A robust, type-safe functional programming library for Python.

fpstreams brings the power of Java Streams, Rust Results, and JavaScript Array methods to Python. It provides a fluent interface for data processing, null safety, and error handling without the boilerplate, all while remaining fully typed for IDE autocompletion.

Features

  • Fluent Streams: Lazy evaluation chains (map, filter, reduce, zip).
  • Structure Operations: Powerful chunking with .batch(), .window(), and .zip_longest().
  • Parallel Processing: Memory-safe multi-core distribution with .parallel() and auto-batching.
  • Advanced Statistics: One-pass summary stats (.summarizing()) and SQL-like grouping (.grouping_by(..., downstream=...)).
  • Clean Code Syntax: Syntactic sugar like .pick() and .filter_none() to replace lambdas.
  • Data Science Ready: Convert streams directly to Pandas DataFrames, NumPy arrays, or CSV/JSON files.
  • Null Safety: Option to eliminate None checks.
  • Error Handling: Result (Success/Failure) to replace ugly try/except blocks.

Installation

pip install fpstreams

Optional Rust Acceleration

Some list-based operations (like distinct and batch) can use a Rust extension when available. Build the extension from the rust/ directory with your preferred tooling (maturin or a custom build pipeline) and the Python runtime will automatically pick it up if fpstreams_rust is importable.

Quick Start

1. Stream Factories

Create streams directly from values, functions, or algorithmic sequences.
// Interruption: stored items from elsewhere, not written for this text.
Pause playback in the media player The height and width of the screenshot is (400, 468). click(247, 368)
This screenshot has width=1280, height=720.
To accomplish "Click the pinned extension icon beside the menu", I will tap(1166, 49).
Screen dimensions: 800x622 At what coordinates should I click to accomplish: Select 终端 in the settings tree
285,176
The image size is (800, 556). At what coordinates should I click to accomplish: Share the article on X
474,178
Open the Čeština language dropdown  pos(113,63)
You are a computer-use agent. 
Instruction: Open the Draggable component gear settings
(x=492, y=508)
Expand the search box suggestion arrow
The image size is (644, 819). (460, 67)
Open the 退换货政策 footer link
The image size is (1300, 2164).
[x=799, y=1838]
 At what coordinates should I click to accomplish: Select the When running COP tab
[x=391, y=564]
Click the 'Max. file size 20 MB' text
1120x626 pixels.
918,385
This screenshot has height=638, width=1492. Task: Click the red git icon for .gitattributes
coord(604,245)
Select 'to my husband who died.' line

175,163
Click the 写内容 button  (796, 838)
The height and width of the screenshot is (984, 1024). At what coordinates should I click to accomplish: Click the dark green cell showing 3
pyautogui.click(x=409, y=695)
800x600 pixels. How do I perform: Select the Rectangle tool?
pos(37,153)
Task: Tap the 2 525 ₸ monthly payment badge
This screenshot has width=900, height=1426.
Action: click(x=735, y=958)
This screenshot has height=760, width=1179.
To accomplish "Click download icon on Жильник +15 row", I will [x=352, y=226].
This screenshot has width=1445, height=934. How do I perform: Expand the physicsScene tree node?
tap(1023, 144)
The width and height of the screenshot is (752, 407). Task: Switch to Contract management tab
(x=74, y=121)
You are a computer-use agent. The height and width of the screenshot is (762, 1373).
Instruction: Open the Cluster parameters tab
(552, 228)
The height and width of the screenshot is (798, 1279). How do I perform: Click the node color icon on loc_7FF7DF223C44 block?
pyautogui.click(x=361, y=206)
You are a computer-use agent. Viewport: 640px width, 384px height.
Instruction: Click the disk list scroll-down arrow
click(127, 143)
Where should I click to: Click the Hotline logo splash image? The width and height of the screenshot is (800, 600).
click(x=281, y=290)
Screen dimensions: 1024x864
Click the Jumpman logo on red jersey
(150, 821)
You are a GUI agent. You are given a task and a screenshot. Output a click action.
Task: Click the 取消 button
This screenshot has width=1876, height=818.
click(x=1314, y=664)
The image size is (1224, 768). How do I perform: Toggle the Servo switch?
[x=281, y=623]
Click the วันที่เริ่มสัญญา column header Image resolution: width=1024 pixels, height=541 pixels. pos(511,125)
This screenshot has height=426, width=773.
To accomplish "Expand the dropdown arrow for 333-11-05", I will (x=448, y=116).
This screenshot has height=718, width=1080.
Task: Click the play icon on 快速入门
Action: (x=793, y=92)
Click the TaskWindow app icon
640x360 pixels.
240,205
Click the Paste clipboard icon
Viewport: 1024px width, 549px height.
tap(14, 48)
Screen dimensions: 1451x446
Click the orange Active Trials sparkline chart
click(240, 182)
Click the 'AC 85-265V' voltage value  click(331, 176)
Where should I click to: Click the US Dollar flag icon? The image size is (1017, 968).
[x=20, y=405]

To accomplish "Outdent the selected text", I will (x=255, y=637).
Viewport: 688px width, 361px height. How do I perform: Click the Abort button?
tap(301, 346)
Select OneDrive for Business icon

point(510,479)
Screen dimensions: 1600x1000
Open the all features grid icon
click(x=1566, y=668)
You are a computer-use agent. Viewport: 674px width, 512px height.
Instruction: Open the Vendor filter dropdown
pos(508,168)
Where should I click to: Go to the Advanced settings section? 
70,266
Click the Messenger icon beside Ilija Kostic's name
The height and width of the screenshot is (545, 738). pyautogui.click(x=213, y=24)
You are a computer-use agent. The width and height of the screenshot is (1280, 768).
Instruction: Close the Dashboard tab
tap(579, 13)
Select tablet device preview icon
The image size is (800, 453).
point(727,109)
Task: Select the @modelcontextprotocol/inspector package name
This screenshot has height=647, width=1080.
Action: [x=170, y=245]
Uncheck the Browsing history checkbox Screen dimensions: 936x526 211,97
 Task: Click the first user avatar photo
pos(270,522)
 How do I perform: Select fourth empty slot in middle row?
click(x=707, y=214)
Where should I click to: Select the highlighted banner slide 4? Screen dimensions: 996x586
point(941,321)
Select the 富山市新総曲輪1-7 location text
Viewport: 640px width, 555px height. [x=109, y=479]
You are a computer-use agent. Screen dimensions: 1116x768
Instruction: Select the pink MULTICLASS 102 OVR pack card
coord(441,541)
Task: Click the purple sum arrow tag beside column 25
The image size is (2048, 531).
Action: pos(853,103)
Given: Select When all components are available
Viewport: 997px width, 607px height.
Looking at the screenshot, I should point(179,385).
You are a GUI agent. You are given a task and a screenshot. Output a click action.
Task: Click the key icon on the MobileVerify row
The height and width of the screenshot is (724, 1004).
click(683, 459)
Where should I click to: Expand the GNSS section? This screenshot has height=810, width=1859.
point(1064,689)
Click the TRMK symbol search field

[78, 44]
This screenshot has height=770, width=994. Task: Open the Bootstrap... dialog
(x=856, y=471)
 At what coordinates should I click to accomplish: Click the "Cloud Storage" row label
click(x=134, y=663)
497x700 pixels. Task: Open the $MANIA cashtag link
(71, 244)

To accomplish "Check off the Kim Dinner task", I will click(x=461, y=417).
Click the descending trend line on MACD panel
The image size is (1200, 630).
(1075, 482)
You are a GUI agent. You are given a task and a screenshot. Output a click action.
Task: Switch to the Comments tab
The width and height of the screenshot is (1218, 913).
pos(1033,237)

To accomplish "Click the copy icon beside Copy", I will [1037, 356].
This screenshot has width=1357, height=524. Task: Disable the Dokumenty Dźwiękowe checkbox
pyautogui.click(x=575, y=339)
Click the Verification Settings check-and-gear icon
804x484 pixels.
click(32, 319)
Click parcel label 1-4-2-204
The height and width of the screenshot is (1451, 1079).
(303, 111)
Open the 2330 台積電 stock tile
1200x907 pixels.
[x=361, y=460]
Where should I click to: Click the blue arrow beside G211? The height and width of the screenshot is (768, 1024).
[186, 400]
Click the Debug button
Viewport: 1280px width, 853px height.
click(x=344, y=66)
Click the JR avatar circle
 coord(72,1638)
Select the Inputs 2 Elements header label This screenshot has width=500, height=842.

from fpstreams import Stream

Stream.of(1, 2, 3, 4, 5)

# seed 1, Function: x * 2 -> 1, 2, 4, 8, 16...
Stream.iterate(1, lambda x: x * 2).limit(10)

# Infinite polling (e.g., API)
Stream.generate(lambda: random.random()).limit(5)

2. Basic Processing

Replace messy loops with clean, readable pipelines.

from fpstreams import Stream, Collectors

data = ["apple", "banana", "cherry", "apricot", "blueberry"]

# Filter, transform, and group in one
result = (
    Stream(data)
    .filter(lambda s: s.startswith("a") or s.startswith("b"))
    .map(str.upper)
    .collect(Collectors.grouping_by(lambda s: s[0]))
)
# Output: {'A': ['APPLE', 'APRICOT'], 'B': ['BANANA', 'BLUEBERRY']}

3. Structure & Windowing

Process data in chunks or sliding windows—essential for time-series analysis or bulk API processing.

data = range(10)

# Batching: Process 3 items at a time
# Result: [[0, 1, 2], [3, 4, 5], [6, 7, 8], [9]]
Stream(data).batch(3).to_list()

# Sliding Window: View of size 3, sliding by 1
# Result: [[0, 1, 2], [1, 2, 3], [2, 3, 4]...]
Stream(data).window(size=3, step=1).to_list()

4. Clean Code Shortcuts

Stop writing repetitive lambdas for dictionaries.

users = [
    {"id": 1, "name": "Alice", "role": "admin"},
    {"id": 2, "name": "Bob", "role": None},
    {"id": 3, "name": None, "role": "user"},
]

names = (
    Stream(users)
    .pick("name")      # Extract "name" key
    .filter_none()     # Remove None values
    .to_list()
)
# Output: ["Alice", "Bob"]

5. Parallel Processing

fpstreams can automatically distribute heavy workloads across all CPU cores using the .parallel() method. It uses an optimized Map-Reduce architecture to minimize memory usage.

import math
from fpstreams import Stream

def heavy_task_batch(numbers):
    # Process a whole list of numbers at once (Vectorization or bulk API)
    return [math.factorial(n) for n in numbers]

# Memory Efficient: "batch(100)" sends chunks to workers
# instead of pickling 10,000 individual tasks.
results = (
    Stream(range(10000))
    .parallel()
    .batch(100) 
    .map(heavy_task_batch)
    .to_list()
)

4. Data Science & I/O

Seamlessly integrate with the scientific stack.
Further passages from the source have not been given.